Campioni di isterismo e di contraddizioni. E' Francesco Lollobrigida, ministro dell'Agricoltura e Made in Italy, a inchiodare Pd e Movimento 5 Stelle dalle pagine del Corriere della Sera. Il tema, ovviamente, è quello dei dazi con l'accordo tra Donald Trump e Ursula Von der Leyen che ha scatenato le contestazioni del centrosinistra italiano.
"È paradossale – commenta Lollobrigida – che il Pd, che ha sostenuto dall’inizio Ursula Von der Leyen, confermandole la fiducia, e dall’inizio ha detto che la trattativa la doveva fare l’Ue, adesso stigmatizzi l’accordo che lei ha concluso come il peggiore possibile". Secondo la sinistra, la premier Giorgia Meloni sarebbe addirittura colpevole di aver "svenduto" l'Italia alla Casa Bianca. "Una lettura ridicola di una sinistra isterica che non sa cosa dire. La premier ha lavorato e sta lavorando perché l’Europa non continui a farsi del male da sola. Quello che conta per noi è solo il giudizio di imprenditori e cittadini", sottolinea Lollobrigida, che ricorda a dem, grillini e compagni vari come la trattativa sia competenza esclusiva di Bruxelles. "Adesso siamo diventati il governo più influente di Europa e la Francia ininfluente sulle scelte? Ne prendiamo atto", ironizza l'esponente di Fratelli d'Italia.
"Per un Paese esportatore come il nostro i dazi sono sempre un problema, ma da una prima analisi l'impatto per alcuni settori potrebbe non essere drammatico. Per diverse ragioni", spiega Lollobrigida entrando poi nel merito della questione. "Intanto alcuni prodotti nostri non sono replicabili negli Stati Uniti - prosegue - pensiamo all'olio d'oliva, che importiamo per il 95%, o al pecorino, che lì non sanno fare. A prescindere dal prezzo, dovranno continuare a importare certi beni dai Paesi in grado di produrli. Probabile che gran parte dei dazi non saranno pagati dai produttori italiani, ma verranno spalmati sull'intera filiera, che per la maggior parte dei prodotti, per valore, è negli Stati Uniti".

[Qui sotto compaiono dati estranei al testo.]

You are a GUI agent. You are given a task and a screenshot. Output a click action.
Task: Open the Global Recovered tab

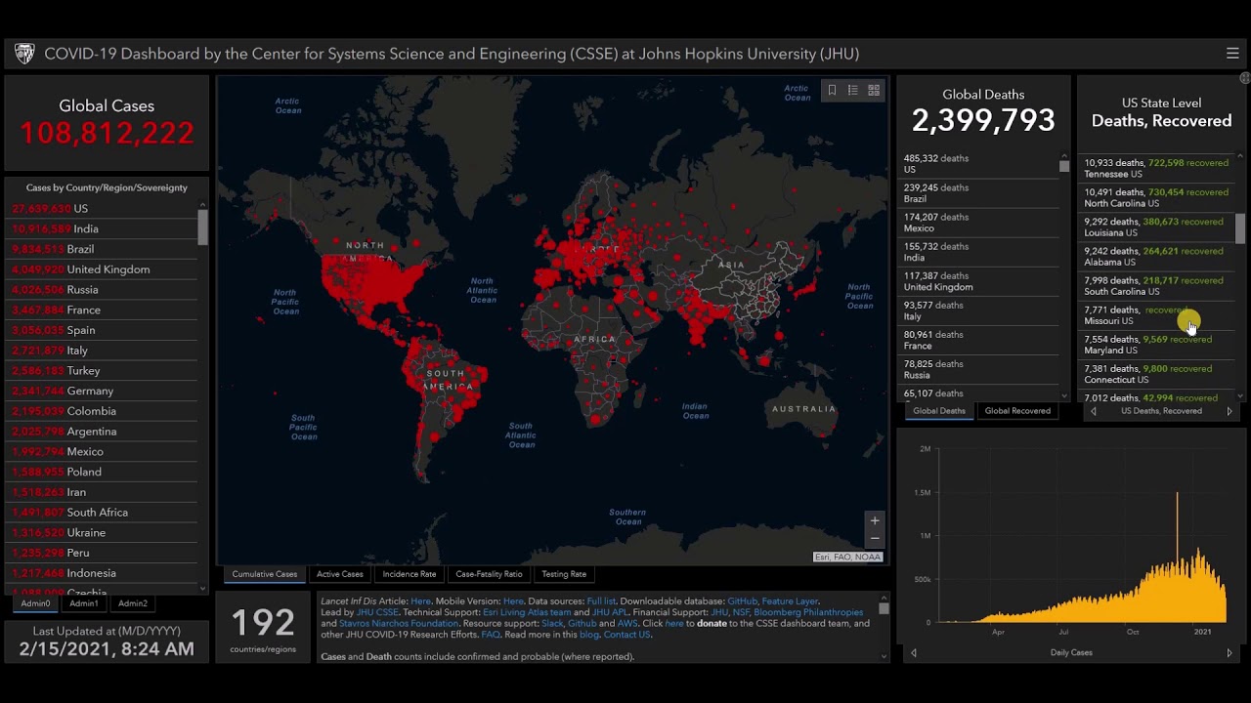coord(1017,411)
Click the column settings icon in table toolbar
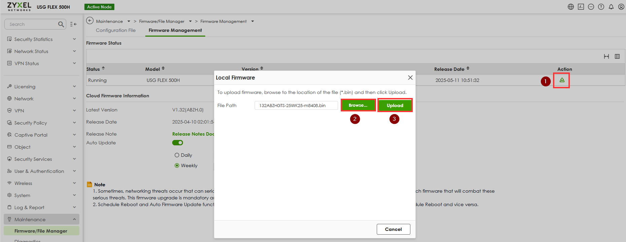Screen dimensions: 626x242 coord(617,56)
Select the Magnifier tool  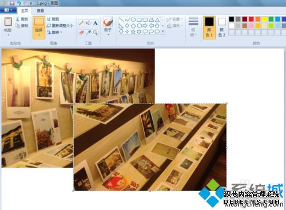[x=96, y=33]
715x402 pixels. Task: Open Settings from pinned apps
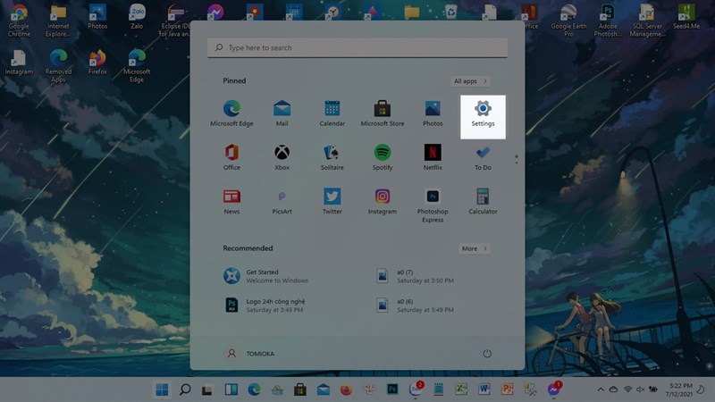click(x=483, y=117)
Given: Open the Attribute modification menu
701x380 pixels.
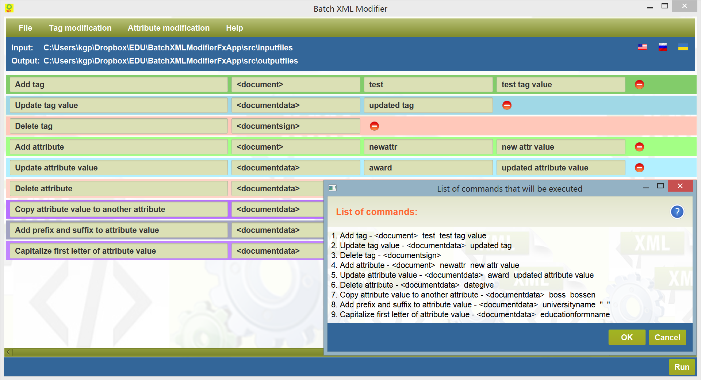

Secondo Lollobrigida "alcuni prodotti potrebbero mantenere inalterati i dazi precedenti all'aumento fatto da Trump nell'aprile scorso. Il Parmigiano, ad esempio dal 15%, che paga dal 1964, era schizzato al 25%. Se i dazi fossero al 15% 'flat' per i produttori di Parmigiano sarebbe un risultato eccezionale. Ma anche sul resto dei formaggi e sugli aceti il 15% sembra potenzialmente assorbibile senza influenzare in modo negativo il nostro export".
"Il vino è quello che preoccupa di più. Ma su questo sembra che ci sia ancora la possibilità di rivedere la trattativa - osserva il ministro - Lunedì 4 agosto a Palazzo Chigi abbiamo convocato una riunione del sistema produttivo per affrontare la questione vino, non solo legata ai dazi ma anche a una strategia complessiva". "Non voglio essere ottimista a tutti i costi, ma nemmeno catastrofista come chi lo sta facendo in queste ore in modo del tutto strumentale".